Saudi Crown Prince Mohammed bin Salman attends a meeting in November 2017 in Riyadh. U.S. officials say he has hidden his mother.

Saudi Arabia's future king has hidden the whereabouts of his mother from his father and the public, according to U.S. officials.

Crown Prince Mohammed bin Salman has given his father, King Salman, a number of different explanations for her absence, say 14 current and former U.S. officials who spoke to NBC on condition of anonymity. Among the fabrications he is said to have created is that she is receiving medical treatment abroad.

Years of intelligence have led U.S. officials to believe that the Saudi heir, who is now 32, is concealing his mother's location. The officials say that the crown prince was motivated by a belief that she opposed his ascendancy to the throne and that she would use her position as King Salman's third wife to prevent it.

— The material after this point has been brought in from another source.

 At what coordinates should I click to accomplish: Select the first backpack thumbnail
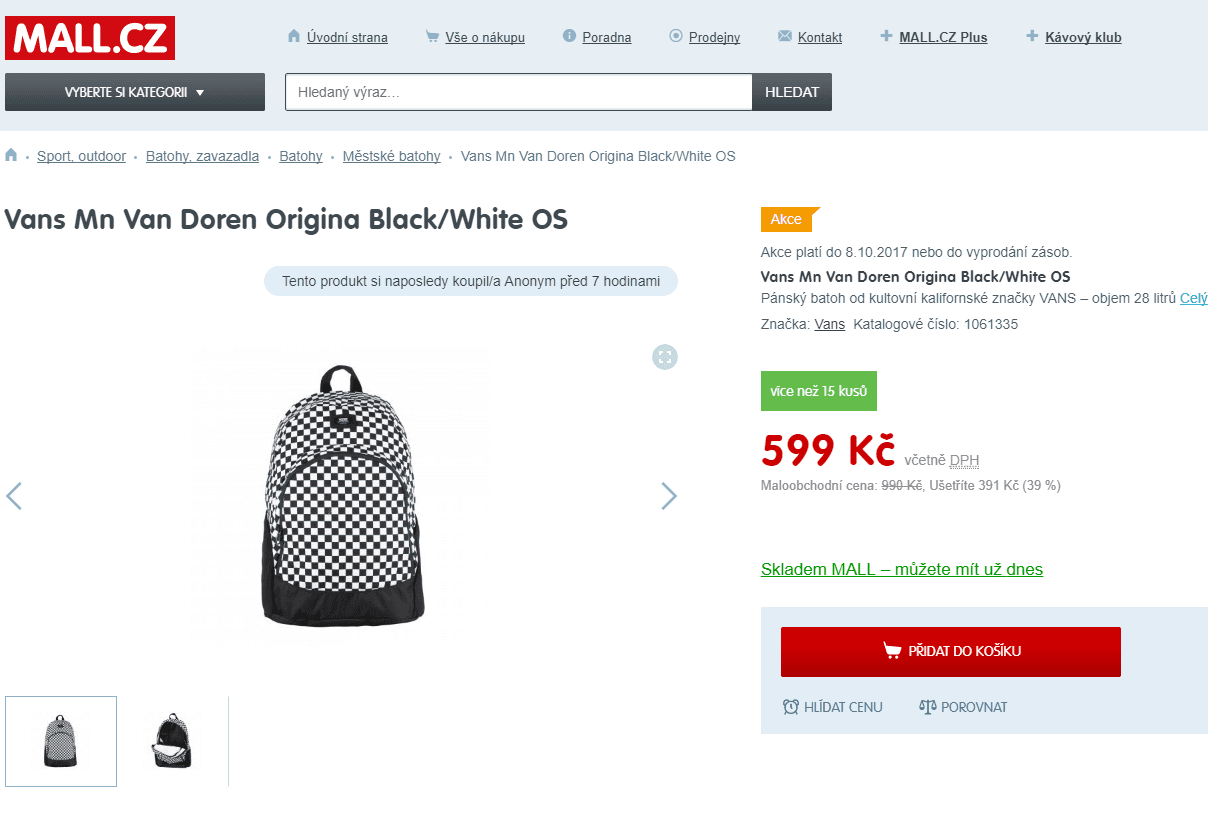[61, 741]
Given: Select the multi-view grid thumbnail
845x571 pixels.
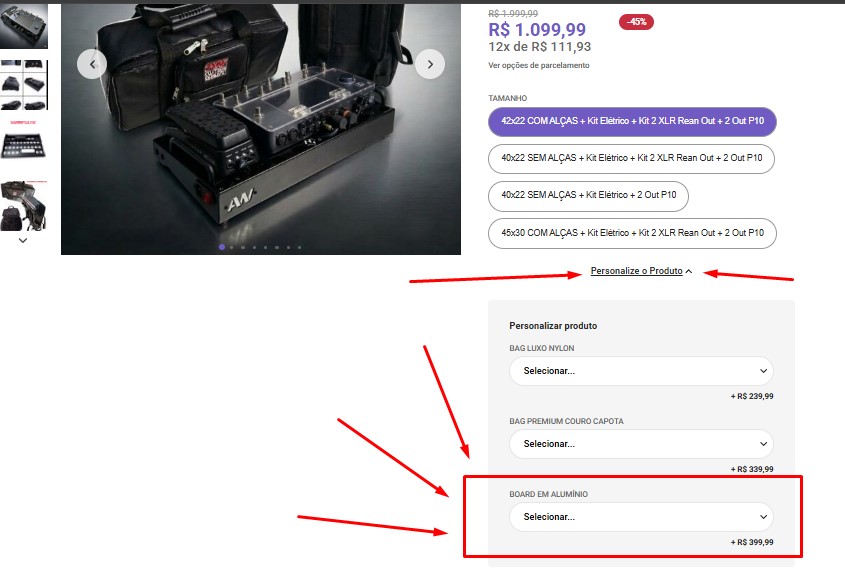Looking at the screenshot, I should (x=24, y=85).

One source close to the royal family told NBC that the prince was concerned that his mother was trying to "empower her siblings." That allegedly caused a rift between the prince and his mother years ago.

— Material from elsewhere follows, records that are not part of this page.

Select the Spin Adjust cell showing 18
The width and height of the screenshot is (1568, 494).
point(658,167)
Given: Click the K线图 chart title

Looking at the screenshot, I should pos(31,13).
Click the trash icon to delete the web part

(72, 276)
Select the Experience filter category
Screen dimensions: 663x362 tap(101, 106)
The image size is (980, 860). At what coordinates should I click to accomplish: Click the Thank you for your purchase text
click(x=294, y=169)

Little information is publicly available about the mother-son relationship. Crown Prince Mohammed is her firstborn son, and according to Western diplomats who spoke to the New York Times in 2015, she "worked hard to promote him as his father's successor."

"He is her eldest," a longtime associate told the publication. "For her, he is her glory at the end of the day."

Officials first assessed that Princess Fahda bint Falah Al Hathleen, the crown prince's mother, was being hidden during the Obama administration. At a meeting at the White House in September 2015, King Salman reinforced that assessment when he told then-President Barack Obama that his wife was in New York receiving medical care. Obama did not notify him that the princess was not in New York, officials told NBC.

They also said that in early 2016, the U.S. picked up communications in which the crown prince discussed his efforts to separate his mother from his father without the latter's knowledge.

The crown prince's mother wouldn't be the first Saudi royal whose movements were restricted since the prince swept into power in June 2017. He unseated his cousin, then-Crown Prince Mohammed bin Nayef, who was confined to his Jiddah palace with guards loyal to the crown prince, reported the Wall Street Journal. In November, ministers and princes were arrested and placed under house arrest at the Ritz-Carlton in Riyadh.

The Saudi Embassy in Washington denied to NBC the claims that the princess is separated from her husband or under house arrest.

Officials said their assessment is based on human sources, intercepts and information gleaned from countries that shared with the United States.

NBC's report comes at a time when the conservative country has taken steps to offer women more rights. The kingdom is lifting a ban on women driving, and for the first time women are also able to join the military. The crown prince's Vision 2030 for the country includes a goal of bringing more women into the workforce, "from 22% to 30%."

King Salman, now 82, has said that he misses his wife. But by secretly keeping her out of sight, his son is showing a willingness to remove what he perceives as obstacles to his role as future king, current and former officials tell NBC.

President Trump will host the crown prince at the White House on March 20.